Collected data:

Content starts

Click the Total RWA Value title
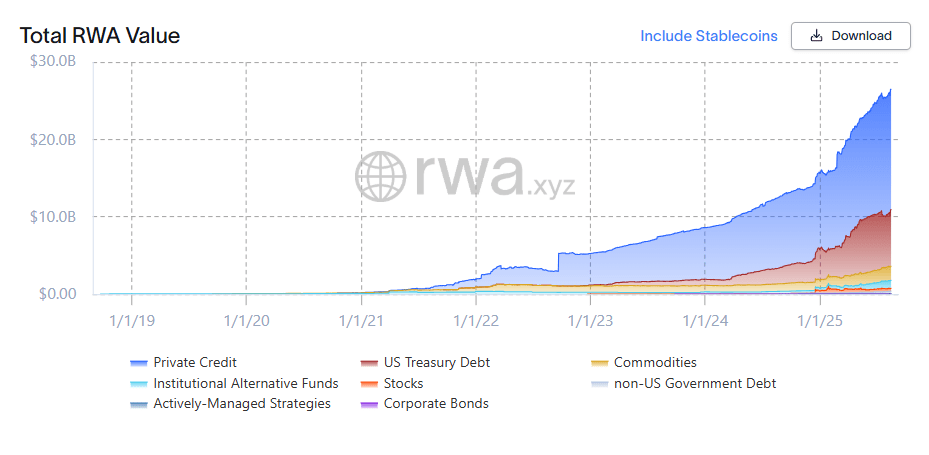This screenshot has height=455, width=929. pos(100,36)
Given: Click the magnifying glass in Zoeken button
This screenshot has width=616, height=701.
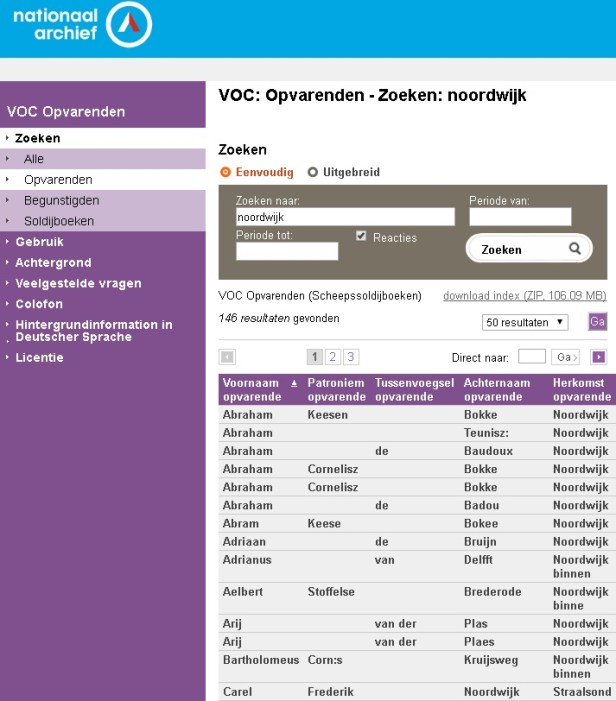Looking at the screenshot, I should [574, 249].
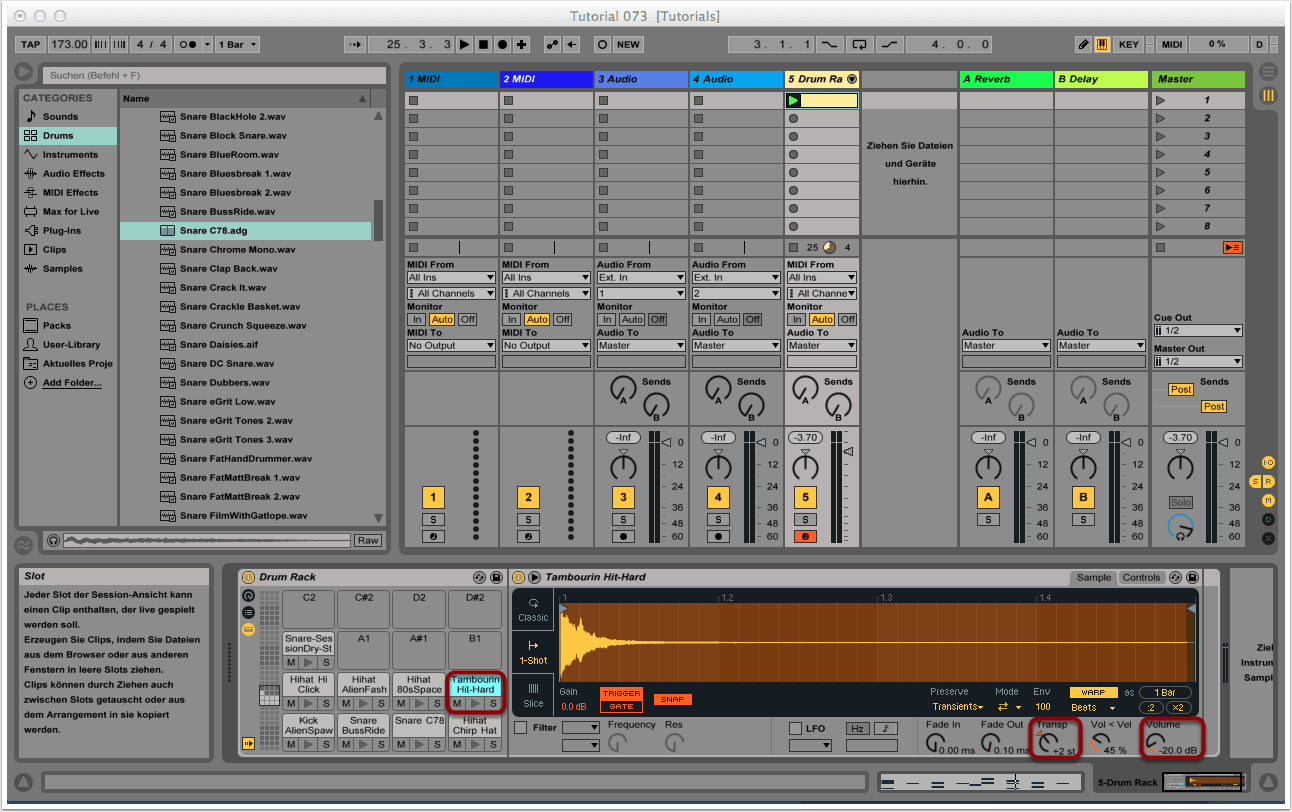
Task: Switch to the Controls tab
Action: pyautogui.click(x=1141, y=578)
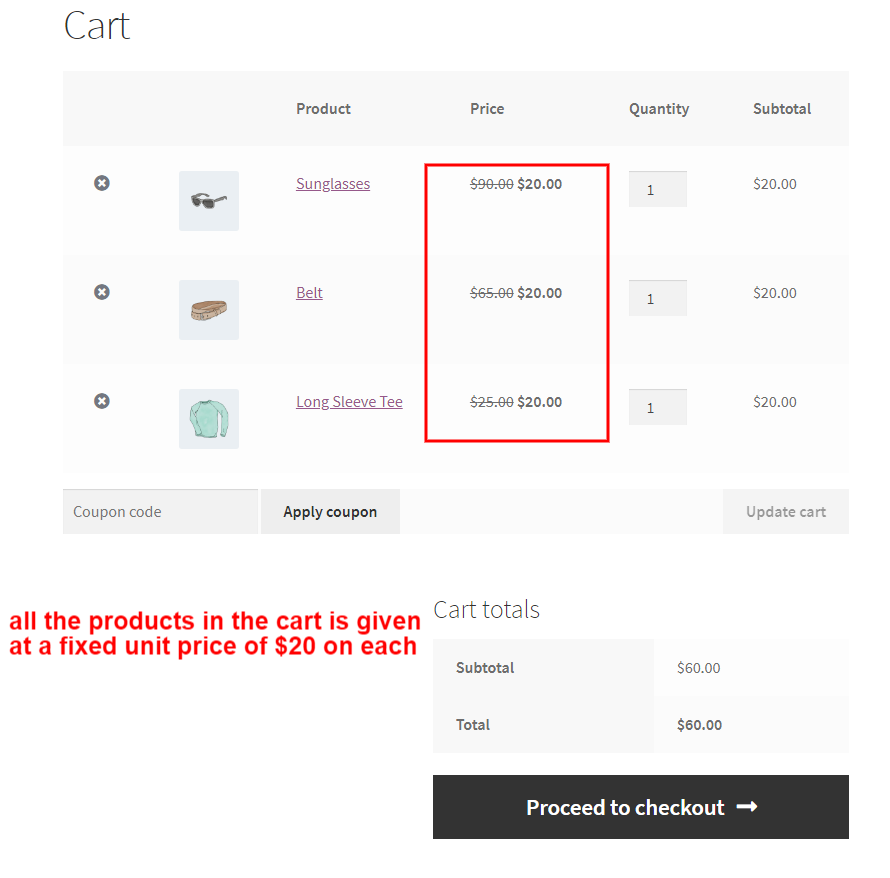This screenshot has width=890, height=878.
Task: Select the Long Sleeve Tee quantity box
Action: click(657, 407)
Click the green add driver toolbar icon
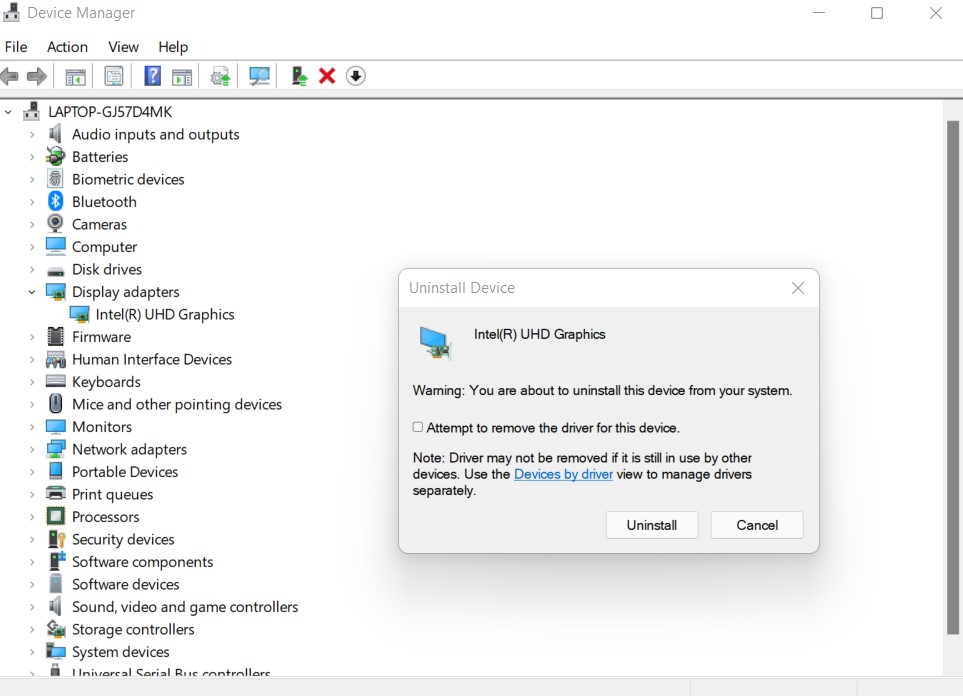The image size is (963, 696). 298,76
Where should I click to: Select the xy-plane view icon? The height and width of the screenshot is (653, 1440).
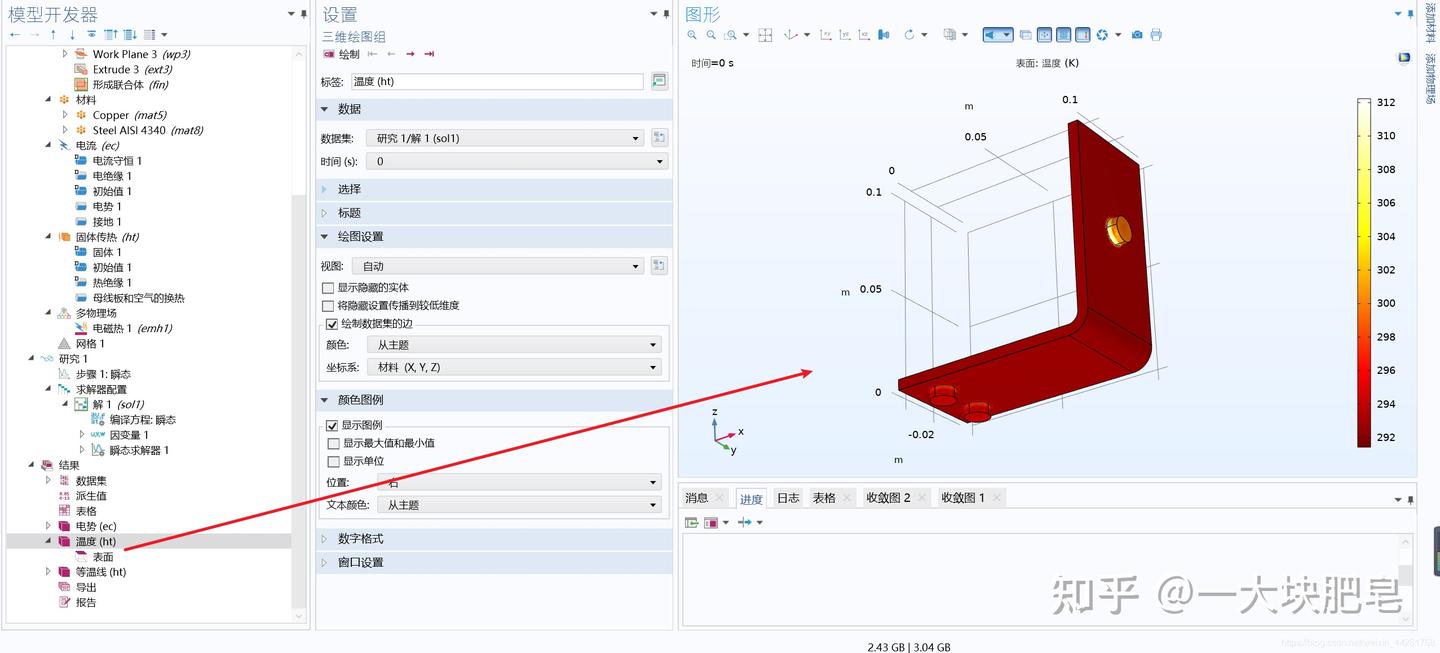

Content ends

WHAT TO PRODUCE:
Nothing but the lines from the one containing "This screenshot has width=616, height=701." through the last line of the records above should appear, each repeated exactly, with no pictures.

SOLUTION:
This screenshot has width=616, height=701.
Looking at the screenshot, I should [574, 249].
Task: Switch to the Controls tab
Action: pyautogui.click(x=1141, y=578)
This screenshot has width=890, height=878.
Task: Select the Long Sleeve Tee quantity box
Action: click(657, 407)
Click the green add driver toolbar icon
The image size is (963, 696). 298,76
Where should I click to: Select the xy-plane view icon? The height and width of the screenshot is (653, 1440).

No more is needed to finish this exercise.